• **Material shown**:
Begin

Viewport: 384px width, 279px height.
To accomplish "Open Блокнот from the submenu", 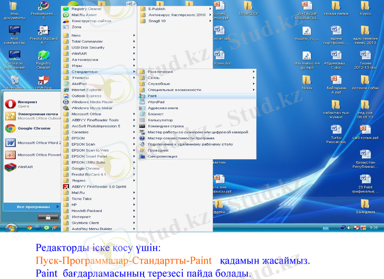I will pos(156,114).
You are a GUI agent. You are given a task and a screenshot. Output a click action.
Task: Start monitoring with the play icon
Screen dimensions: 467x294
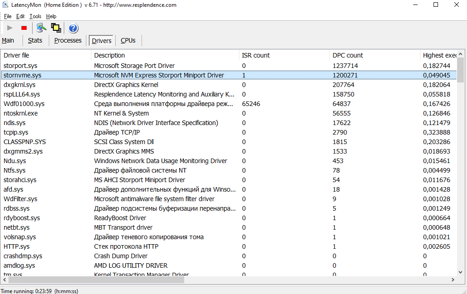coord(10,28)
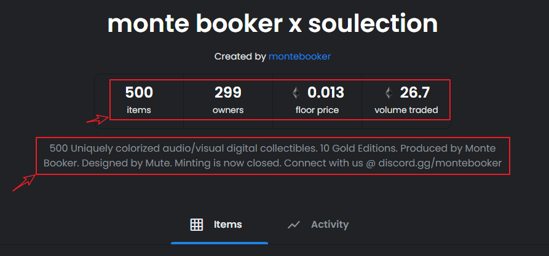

End
Begin

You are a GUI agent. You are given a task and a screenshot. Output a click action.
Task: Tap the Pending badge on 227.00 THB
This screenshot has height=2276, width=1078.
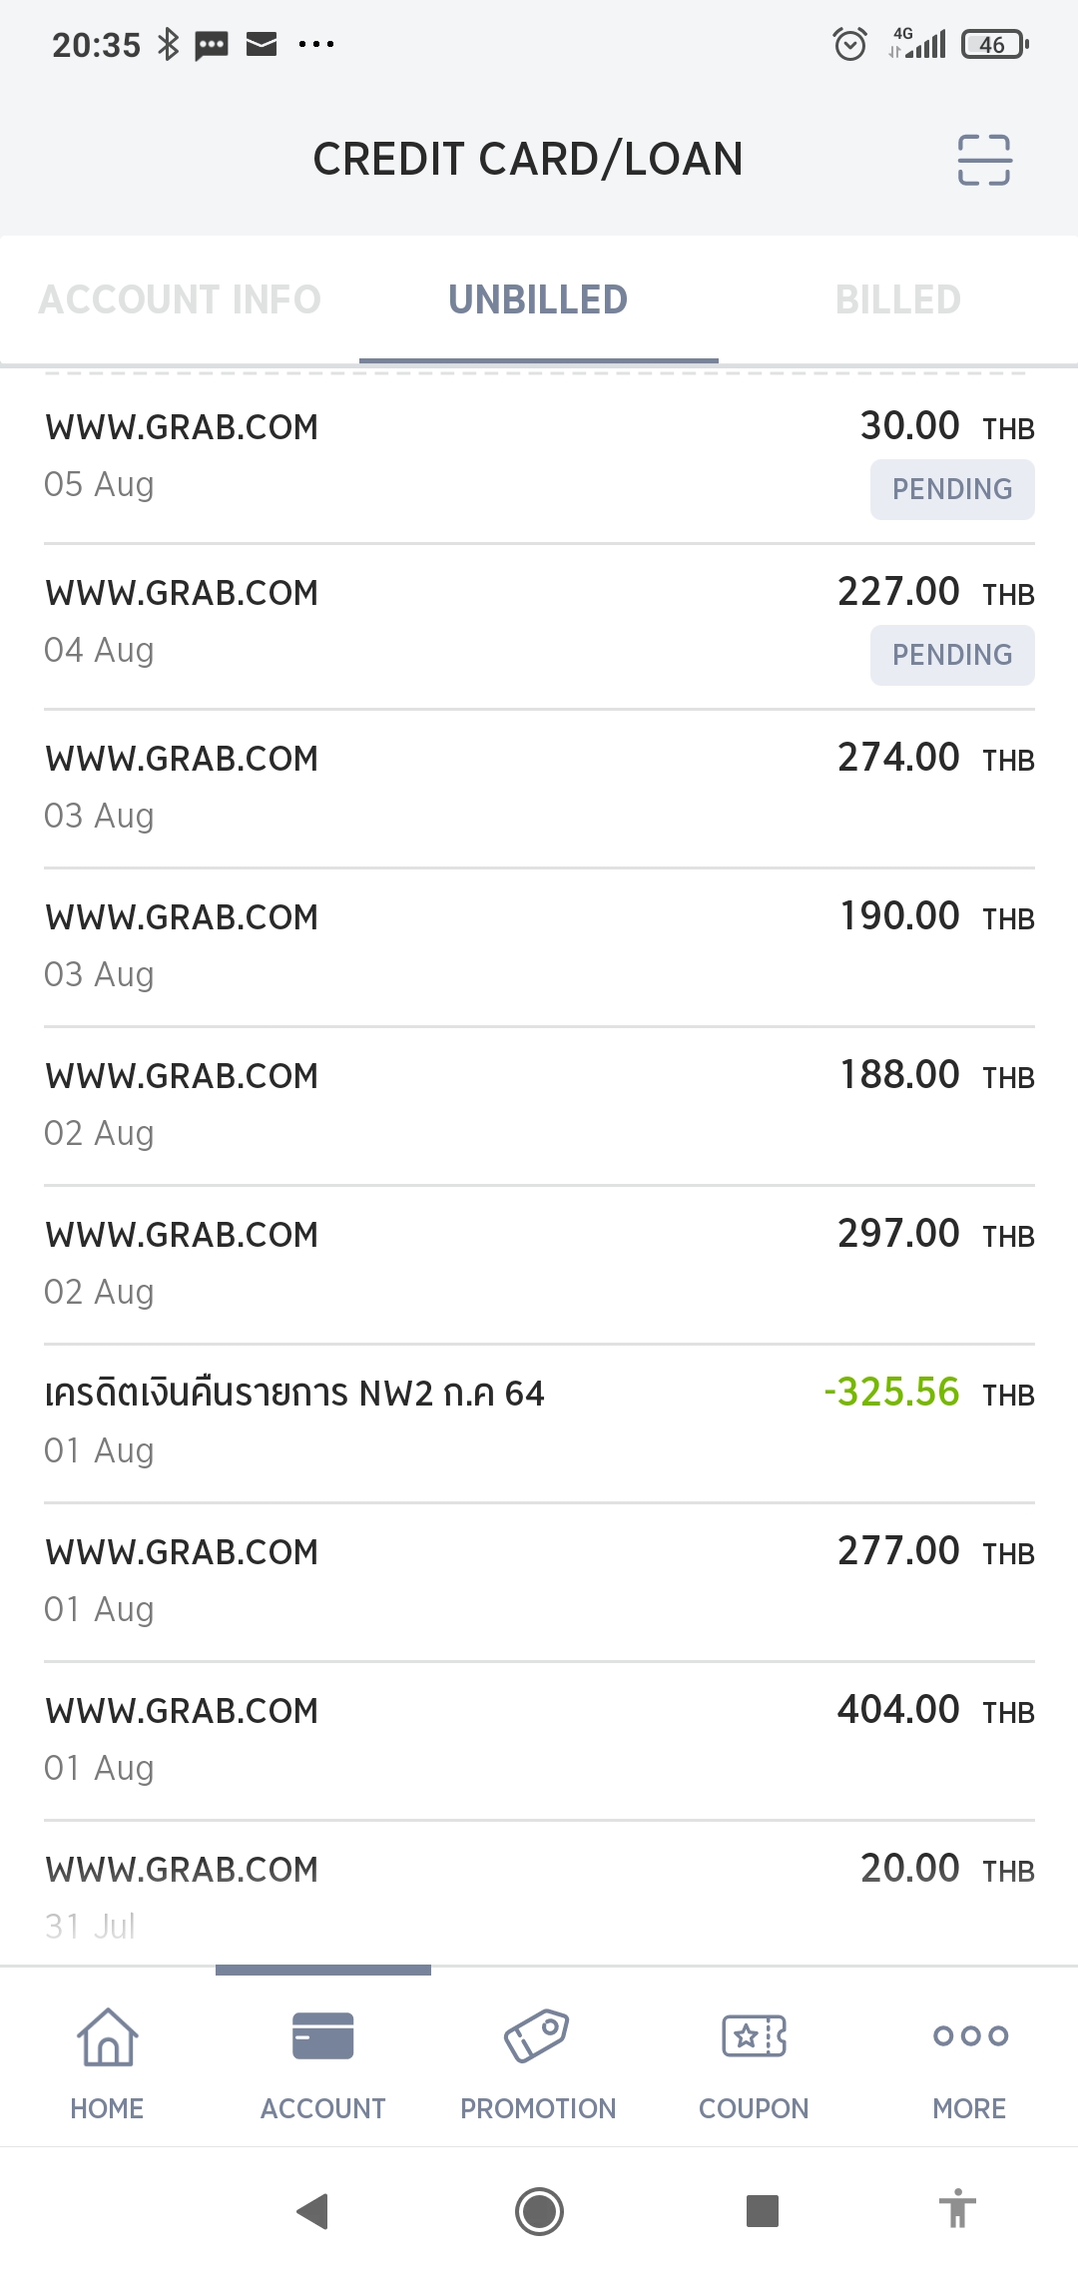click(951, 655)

End
Begin

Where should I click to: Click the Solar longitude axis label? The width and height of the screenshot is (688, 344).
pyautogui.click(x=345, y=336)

End

• **Exercise**: Tally the lines in the entries above: how many contain the string "height"? Reply with the number alone.

• **In response**: 3